China is in crisis over the number of children being born, but instead of there being too many… now there are fears there are too few.

The communist nation scrapped its infamous ‘one child policy’ restricting every family to just one offspring in 2016, replacing it with a three-child limit.

But despite the removal of the draconian rule the population is now decreasing, with the country becoming less populated by 850,000 overall last year.

In January China’s National Bureau of Statistics reported the country’s population recorded the first decline since 1951, making India – for the first time – the world’s most populous nation.

Worried leaders have been attempting to encourage new growth with some provinces removing child limits altogether, offering 30 days paid holiday to newlyweds and state subsidies for second and third babies, the Guardian reports.

Discounts on expensive procedures like IVF have also been touted.

As well as shrinking, the population of 1.4 billion has also been ageing with over 65s making up 14 per cent, that’s 196,000 million people.

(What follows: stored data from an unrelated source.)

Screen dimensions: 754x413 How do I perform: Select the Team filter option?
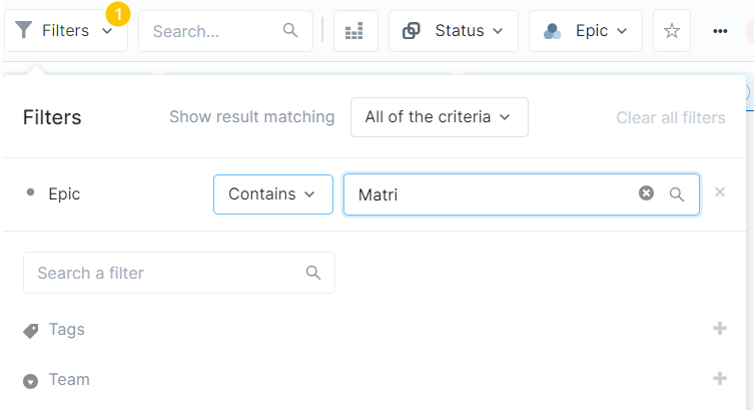(x=69, y=379)
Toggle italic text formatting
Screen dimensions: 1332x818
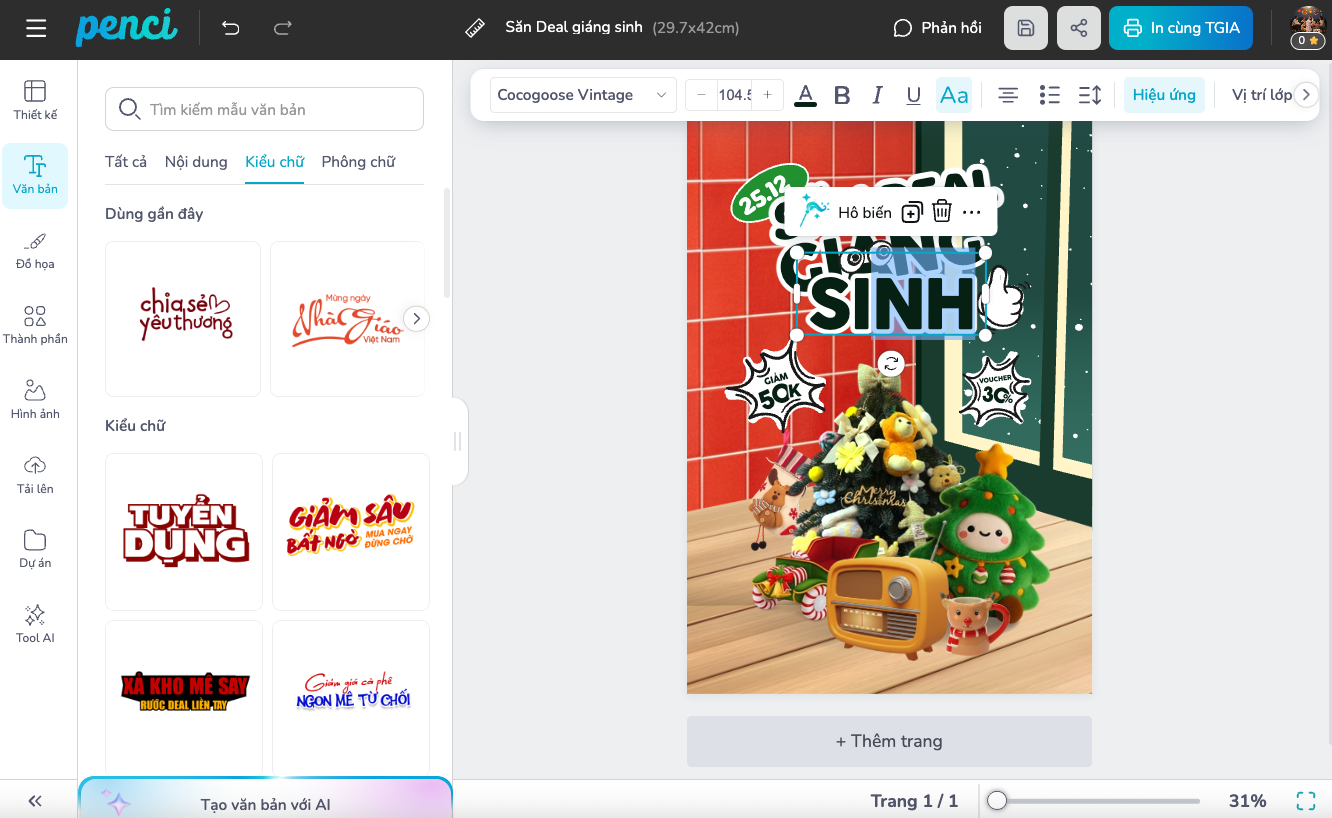pyautogui.click(x=877, y=95)
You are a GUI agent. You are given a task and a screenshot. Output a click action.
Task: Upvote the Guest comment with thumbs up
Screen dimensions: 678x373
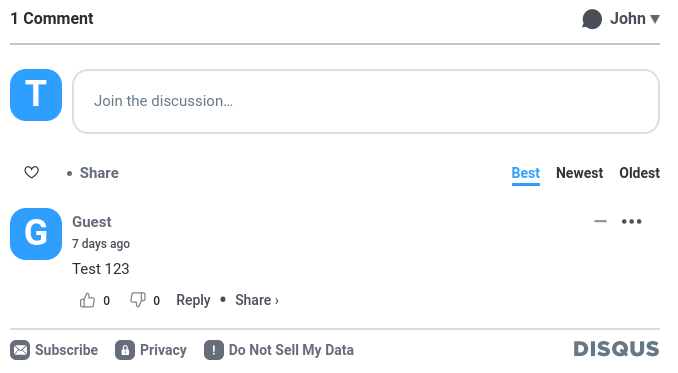click(x=87, y=300)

In the next few decades that number is set to grow to more than the population of Spain, France, Italy and Germany combined.

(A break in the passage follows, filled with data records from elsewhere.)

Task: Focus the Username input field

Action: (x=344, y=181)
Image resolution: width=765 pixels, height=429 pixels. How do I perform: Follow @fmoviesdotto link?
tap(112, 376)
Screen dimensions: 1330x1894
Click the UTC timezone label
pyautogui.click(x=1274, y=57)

Economically too, despite having a middle-class population more than the population of Britain, actual average wages in China are still classed by the World Bank as less than those in wealthier countries .

And even though China is often described as the production centre of the world, the retirement age for the increasingly old population has remained stubbornly much earlier than many Western nations.

Men can retire aged 60, women at 55, or 50 if they have hard manual jobs. The lower ages of retirement, coupled with a slowing global economy since Covid, have meant the government has mooted raising pension age as it finds it difficult to support a larger proportion of the population into old age.

Zoe Zongyuan Liu, a fellow at thinktanks the Council on Foreign Relations, told the Guardian: “With the shrinking population it becomes very difficult to increase the pension base, therefore you have to increase your investment.

“The Chinese government has been developing different programmes to allow pensions to invest in different varieties of assets to increase investment returns, but it really depends on how the economy goes”.